Tutorial for pushing Databricks log to Splunk HEC endpoint
You need to create a HEC endpoint in your Splunk system if you don’t have one. We will not dive into this because there is a lot of materials for this in the Internet already: https://docs.splunk.com/Documentation/Splunk/9.0.1/Data/UsetheHTTPEventCollector
This library https://github.com/splunk/splunk-library-javalogging provided HttpEventCollectorLog4jAppender for Log4J to push log directly to Splunk HEC endpoint.
Databricks doesn’t have any Java dependencies manager, so in order to install this libraries, we need to download all the dependencies of this lib and install all to Databricks.

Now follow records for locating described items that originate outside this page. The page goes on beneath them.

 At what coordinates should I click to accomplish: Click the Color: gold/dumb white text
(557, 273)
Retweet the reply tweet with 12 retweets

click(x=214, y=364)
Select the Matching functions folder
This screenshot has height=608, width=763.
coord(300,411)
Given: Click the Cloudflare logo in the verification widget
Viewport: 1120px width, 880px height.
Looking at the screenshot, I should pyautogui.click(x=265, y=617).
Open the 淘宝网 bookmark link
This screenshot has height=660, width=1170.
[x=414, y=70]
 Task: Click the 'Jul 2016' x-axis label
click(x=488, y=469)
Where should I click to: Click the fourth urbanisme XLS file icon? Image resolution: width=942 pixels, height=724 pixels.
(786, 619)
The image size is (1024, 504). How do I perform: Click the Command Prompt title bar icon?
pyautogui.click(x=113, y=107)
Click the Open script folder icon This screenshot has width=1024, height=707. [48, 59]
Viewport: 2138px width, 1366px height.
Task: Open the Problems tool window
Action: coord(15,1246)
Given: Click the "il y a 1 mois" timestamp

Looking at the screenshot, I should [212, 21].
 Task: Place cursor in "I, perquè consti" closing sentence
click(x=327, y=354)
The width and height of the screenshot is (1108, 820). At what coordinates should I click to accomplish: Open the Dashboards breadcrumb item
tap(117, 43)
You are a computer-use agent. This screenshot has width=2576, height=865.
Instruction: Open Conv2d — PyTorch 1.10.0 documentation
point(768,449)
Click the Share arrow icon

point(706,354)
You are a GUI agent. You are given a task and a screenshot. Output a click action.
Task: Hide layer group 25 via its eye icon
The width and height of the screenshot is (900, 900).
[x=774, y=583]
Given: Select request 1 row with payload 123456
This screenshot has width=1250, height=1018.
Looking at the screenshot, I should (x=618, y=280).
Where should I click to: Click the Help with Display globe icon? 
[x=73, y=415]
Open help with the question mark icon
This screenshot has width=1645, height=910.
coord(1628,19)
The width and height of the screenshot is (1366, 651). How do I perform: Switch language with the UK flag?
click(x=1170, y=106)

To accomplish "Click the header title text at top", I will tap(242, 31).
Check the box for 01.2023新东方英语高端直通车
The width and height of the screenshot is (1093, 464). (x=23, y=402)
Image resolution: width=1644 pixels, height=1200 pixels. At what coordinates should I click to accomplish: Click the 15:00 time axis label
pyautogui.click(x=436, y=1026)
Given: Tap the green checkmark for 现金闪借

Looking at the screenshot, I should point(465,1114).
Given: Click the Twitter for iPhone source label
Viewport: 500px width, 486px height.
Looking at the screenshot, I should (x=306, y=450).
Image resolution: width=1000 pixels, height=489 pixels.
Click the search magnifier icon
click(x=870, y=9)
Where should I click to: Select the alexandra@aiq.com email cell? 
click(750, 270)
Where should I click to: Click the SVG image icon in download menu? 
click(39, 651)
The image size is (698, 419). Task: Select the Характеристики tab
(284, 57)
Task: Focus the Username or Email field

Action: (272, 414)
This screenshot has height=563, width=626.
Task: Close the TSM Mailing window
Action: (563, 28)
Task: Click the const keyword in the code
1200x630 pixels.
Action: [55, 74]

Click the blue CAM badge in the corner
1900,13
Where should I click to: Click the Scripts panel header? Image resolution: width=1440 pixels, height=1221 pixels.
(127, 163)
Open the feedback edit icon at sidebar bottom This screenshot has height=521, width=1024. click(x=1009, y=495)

To download all the dependencies, use this pom.xml file https://gist.github.com/nvinhphuc/09f866699bf813ae1ecf610a31ea7a91 and use this command:
mvn install dependency:copy-dependencies
Then all the jar dependencies will be downloaded into target/dependencies
Compressed all this dependencies into splunk_dependencies.zip
LAZY Shortcut: If you are lazy, just grab this splunk_dependencies.zip
in this repo https://github.com/nvinhphuc/databricks-splunk-hec.
Upload splunk_dependencies.zip
into Databricks storage at /FileStore/splunk
In Databricks, Log4J configuration files locate in /databricks/spark/dbconf/log4j/
We need to add SplunkHttp
appender to these files and ref this Appender in the loggers.
LAZY Shortcut: Download init_script.sh
and splunk_appender.py
from this repo: https://github.com/nvinhphuc/databricks-splunk-hec
Upload these file into Databricks storage /FileStore/splunk
You need to config Databricks global init script to run the script every time the clusters start to override the log configuration in the cluster.
Navigate to global init scripts in Admin Console.
Then drag and drop the init_script.sh
file into the Script area. Set a name and enable the script.
Set SPLUNK_HEC_URL
and SPLUNK_HEC_TOKEN
environment variables in your cluster.
Restart your cluster and check your Splunk web to see the log.